I was having a discussion with a colleague about staffing at the most senior level of an organization. Non technical, Director and CEO level jobs. In fact the discussion I was having was with a CEO himself. What he said actually surprised me, especially given the level he is at in his personal career. First let me give a brief summary of what transpired.

We discussed a potential candidate for a role in a large corporation at 2 levels below the CEO. I retorted that this particular person we had in mind, was above that level, too senior and ready for a CEO job himself, and so he wouldn’t be interested, and that I thought he was ‘better’ than the role on offer. He disagreed. He said that this person wasn’t ready for a CEO role as he had not even held the role of director and it was too much of a leap…. the discussion kind of went around in circles as to what qualifies a person for the most senior job. His view was that the very top job in large companies was really only the domain of a special few. My point was that who the special few are is really an arbitrary decision made by the people who have the power to put people in positions….
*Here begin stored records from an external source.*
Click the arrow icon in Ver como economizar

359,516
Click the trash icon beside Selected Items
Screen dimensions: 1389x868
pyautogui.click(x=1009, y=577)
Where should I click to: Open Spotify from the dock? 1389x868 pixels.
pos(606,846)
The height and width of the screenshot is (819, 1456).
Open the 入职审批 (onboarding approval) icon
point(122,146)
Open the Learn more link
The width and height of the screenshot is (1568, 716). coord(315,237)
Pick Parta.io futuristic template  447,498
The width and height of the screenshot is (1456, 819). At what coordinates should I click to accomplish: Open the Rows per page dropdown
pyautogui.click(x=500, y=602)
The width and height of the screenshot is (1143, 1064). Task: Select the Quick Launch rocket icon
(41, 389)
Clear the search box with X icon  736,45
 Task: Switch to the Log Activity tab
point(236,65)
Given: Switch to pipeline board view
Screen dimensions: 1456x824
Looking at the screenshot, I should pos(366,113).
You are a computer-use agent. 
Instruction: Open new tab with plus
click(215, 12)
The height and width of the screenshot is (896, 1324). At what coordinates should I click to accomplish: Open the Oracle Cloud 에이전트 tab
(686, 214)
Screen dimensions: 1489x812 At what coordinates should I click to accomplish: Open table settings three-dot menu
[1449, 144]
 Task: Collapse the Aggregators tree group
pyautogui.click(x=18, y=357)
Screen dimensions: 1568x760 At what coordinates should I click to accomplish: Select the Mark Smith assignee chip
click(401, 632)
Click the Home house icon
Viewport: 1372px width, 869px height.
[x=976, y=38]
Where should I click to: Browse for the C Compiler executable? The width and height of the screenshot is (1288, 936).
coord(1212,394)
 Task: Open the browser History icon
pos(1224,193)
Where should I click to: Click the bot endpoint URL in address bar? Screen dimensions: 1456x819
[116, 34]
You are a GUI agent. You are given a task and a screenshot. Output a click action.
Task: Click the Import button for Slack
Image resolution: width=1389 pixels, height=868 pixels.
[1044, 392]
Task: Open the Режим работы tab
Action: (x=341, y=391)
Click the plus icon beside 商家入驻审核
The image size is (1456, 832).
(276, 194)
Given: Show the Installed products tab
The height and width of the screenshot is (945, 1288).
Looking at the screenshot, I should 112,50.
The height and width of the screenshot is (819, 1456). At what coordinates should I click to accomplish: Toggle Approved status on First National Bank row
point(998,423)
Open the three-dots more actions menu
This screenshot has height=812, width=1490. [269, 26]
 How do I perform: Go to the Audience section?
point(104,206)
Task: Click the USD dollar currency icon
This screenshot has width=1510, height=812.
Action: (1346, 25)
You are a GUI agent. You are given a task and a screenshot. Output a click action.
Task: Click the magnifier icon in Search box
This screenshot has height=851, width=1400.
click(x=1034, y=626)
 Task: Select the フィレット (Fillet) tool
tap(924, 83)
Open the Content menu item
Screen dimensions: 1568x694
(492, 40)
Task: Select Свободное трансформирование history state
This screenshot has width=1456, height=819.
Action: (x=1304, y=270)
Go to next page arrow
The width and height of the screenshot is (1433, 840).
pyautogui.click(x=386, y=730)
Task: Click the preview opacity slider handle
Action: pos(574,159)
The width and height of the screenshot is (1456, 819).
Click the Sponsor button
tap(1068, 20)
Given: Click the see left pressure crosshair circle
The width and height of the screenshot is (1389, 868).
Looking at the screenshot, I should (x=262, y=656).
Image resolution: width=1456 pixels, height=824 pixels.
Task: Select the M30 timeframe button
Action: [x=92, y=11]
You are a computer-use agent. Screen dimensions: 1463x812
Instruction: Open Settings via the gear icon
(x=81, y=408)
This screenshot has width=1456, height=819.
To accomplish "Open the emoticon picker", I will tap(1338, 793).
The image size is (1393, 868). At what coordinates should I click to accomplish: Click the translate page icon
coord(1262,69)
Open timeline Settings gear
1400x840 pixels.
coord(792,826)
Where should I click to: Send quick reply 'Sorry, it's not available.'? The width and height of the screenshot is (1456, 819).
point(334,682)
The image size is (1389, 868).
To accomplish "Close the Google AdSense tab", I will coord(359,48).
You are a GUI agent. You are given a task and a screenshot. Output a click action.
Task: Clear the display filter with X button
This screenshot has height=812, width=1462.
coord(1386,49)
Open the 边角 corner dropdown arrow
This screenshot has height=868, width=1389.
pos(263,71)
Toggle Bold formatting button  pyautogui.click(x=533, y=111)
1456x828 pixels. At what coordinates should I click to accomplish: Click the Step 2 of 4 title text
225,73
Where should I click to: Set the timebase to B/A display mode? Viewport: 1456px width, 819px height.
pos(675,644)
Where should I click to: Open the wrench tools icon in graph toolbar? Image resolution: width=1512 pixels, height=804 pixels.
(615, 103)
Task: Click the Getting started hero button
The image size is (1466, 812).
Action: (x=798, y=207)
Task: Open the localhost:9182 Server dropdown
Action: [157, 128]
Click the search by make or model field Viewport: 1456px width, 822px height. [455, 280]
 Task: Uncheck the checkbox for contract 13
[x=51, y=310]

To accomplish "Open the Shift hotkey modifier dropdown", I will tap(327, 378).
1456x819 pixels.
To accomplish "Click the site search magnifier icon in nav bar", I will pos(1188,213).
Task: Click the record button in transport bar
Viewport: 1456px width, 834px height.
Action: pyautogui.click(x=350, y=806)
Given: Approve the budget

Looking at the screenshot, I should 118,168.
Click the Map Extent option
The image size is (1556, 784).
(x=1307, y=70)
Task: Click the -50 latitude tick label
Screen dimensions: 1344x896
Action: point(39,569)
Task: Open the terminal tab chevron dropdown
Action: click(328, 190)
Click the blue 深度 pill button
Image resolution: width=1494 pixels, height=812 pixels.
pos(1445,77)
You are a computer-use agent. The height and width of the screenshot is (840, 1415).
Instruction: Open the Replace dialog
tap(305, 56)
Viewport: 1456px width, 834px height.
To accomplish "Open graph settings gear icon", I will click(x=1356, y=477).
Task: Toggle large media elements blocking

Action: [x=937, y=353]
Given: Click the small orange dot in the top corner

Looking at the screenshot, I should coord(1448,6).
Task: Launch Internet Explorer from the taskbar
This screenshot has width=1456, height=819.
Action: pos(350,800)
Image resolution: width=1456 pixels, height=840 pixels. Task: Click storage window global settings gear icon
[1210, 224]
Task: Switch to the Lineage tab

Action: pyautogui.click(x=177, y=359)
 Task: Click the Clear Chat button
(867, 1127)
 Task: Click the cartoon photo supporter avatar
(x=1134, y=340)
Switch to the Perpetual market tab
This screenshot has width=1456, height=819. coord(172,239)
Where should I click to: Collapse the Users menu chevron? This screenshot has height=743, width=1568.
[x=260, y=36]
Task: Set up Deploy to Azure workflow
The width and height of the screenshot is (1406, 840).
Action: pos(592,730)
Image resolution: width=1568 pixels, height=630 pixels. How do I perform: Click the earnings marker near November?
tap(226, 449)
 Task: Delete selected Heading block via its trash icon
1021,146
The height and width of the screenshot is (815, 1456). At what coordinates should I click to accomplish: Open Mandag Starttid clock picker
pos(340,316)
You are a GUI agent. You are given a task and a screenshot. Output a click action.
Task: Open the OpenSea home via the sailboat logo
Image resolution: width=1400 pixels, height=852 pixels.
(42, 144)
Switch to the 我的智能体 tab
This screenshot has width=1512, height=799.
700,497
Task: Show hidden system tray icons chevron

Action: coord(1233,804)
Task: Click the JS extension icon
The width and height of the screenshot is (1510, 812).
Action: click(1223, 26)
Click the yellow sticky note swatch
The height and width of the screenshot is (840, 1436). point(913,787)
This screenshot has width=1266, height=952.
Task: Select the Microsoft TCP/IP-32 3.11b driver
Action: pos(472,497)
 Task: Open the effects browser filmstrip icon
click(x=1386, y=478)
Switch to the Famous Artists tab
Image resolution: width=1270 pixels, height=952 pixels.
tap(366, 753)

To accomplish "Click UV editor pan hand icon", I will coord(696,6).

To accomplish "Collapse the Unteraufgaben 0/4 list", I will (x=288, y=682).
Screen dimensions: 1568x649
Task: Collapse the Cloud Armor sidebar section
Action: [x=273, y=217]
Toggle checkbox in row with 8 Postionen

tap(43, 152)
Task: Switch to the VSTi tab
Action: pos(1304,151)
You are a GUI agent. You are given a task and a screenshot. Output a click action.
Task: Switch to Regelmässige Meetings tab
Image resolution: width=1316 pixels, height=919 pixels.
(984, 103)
In the qualitative arena of corporate positions there is no such thing as being qualified. Every time a person steps up or gets the opportunity to step up, is because someone in power handed it to them. Sure, they may have done well before but it’s not a guarantee of future performance. In fact, there are probably more examples of CEO’s doing bad jobs than there are of those doing terrific jobs. Especially given that most CEO’s didn’t build the business they are managing, they ‘inherited the corporate wealth’.

As far as I can tell it’s rather simple, and there are a few things that enable and facilitate people getting that big job:

  • The person needs to be good at speaking, presenting & selling the future, not necessarily making it happen.
  • The person needs to be smart, good at influencing others, but not necessarily a hard worker.
  • The person needs to ‘look the part’ – seem like they belong. Present and dress well.
  • The person needs to have seemingly ‘relevant experience’ in the same or a juxtaposed industry.
  • The person needs to look good on paper, be a justifiable choice to the decision maker(s).
  • The person needs someone to have had faith in them earlier in their career, promoting them to senior gigs before they look too old, or even when they looked surprisingly young – they need to be ‘picked’ and promoted. It makes them look more special or talented than the other people.
  • The person needs to play a good internal game, this matters much more than their actual output.
  • The person needs to not stick out as risk to the organisation, that way the decision makers wont be blamed if they turn out to be not so good.

Notice how none of these things actually guarantee the right person will get the job?

In fact, every job someone gets is based on the previous job someone else decided they deserve. Corporate climbers know this and leverage this through their entire career until they break through the glass barrier. They often then go on to earn millions for years to come trading themselves to various corporations, fooling the world that they are better, more qualified or more deserving to be in such positions. It’s just a game, but it’s not like football where the persons performance can be easily measured.

I’ve met plenty of great CEO’s (in fact the person I’m referencing at the start of this post, is the best I’ve ever met) and I’ve worked for plenty of duds too. So don’t ever let someone tell you that you are not ready, or qualified for anything. Remember that everyone who ever made that level didn’t get there because of how good they were, they got there because of how good people thought they might be, or who their friends were. An entrepreneur on the other hand, gets to where they deserve entirely on their own performance.